Urbanes Leben in den Zwanzigern (1920 und später)

von Wilhelm Simonsohn | Nach dem 1. Weltkrieg wurde in der damals noch selbstständigen Stadt Altona ein Wohnbauprojekt verwirklicht, das deutschlandweit Beachtung fand.

Es wurde nämlich eine geschlossene Reihenhaussiedlung erbaut für die in vorbildlicher Weise je Haus etwa 200 bis 300qm Grünfläche vorgesehen waren mit dem Ziel, den Einwohnern eine zusätzliche Ernährungsquelle zu schaffen. Dies bedeutete, dass diese Flächen wirtschaftlich genutzt werden sollten, Obst und Gemüse anzubauen sowie Kleinvieh zu halten. Mein Elternhaus war eines von diesen zweigeschossigen Reihenhäusern, und es gackerten ein Dutzend Hühner in  unserem Hühnerstall. Auch zwei Kaninchen gehörten zum Tierbestand.
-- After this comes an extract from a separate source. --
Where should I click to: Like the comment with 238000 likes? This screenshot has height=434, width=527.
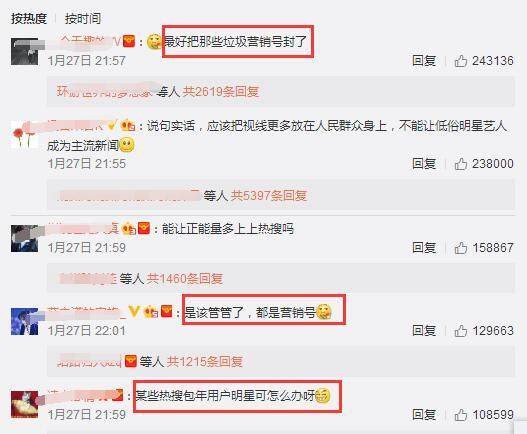[x=460, y=164]
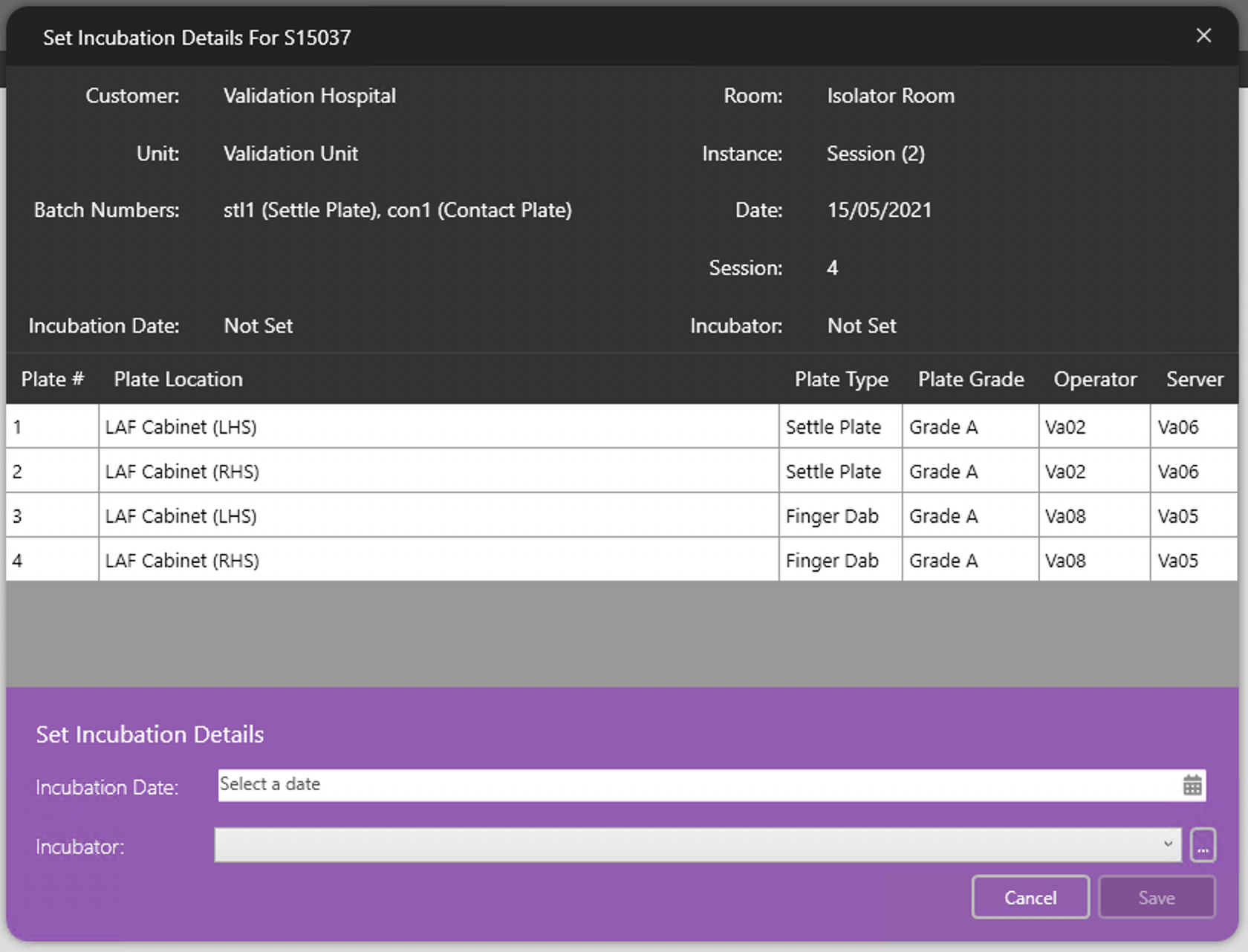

Diese Siedlung schloss sich sozusagen zu einer dörflichen Gemeinschaft zusammen, in der ein reger Kontakt mit den Nachbarn an der Tagesordnung war. Es gab Bewohner, die diese Gemeinschaft mit Veranstaltungen, u. a. Kinderfesten, zusammenhielten.

So gab es im Zentrum dieser Siedlung einen großen „Aufmarschplatz”, der eingerahmt war von einer Produktionsgenossenschaft (heute würde man den als Supermarkt bezeichnen) und einem Gasthaus namens „Lindenkrug“ mit Räumlichkeiten für Tanzveranstaltungen und Kinovorführungen.

Für uns Kinder war diese Siedlung ein wunderbares Betätigungsfeld, auch auf den engen Straßen, da jeder Autoverkehr in der damaligen Zeit Seltenheitswert hatte. Spiele aller Art waren für uns Kinder dort eine ungefährliche Selbstverständlichkeit.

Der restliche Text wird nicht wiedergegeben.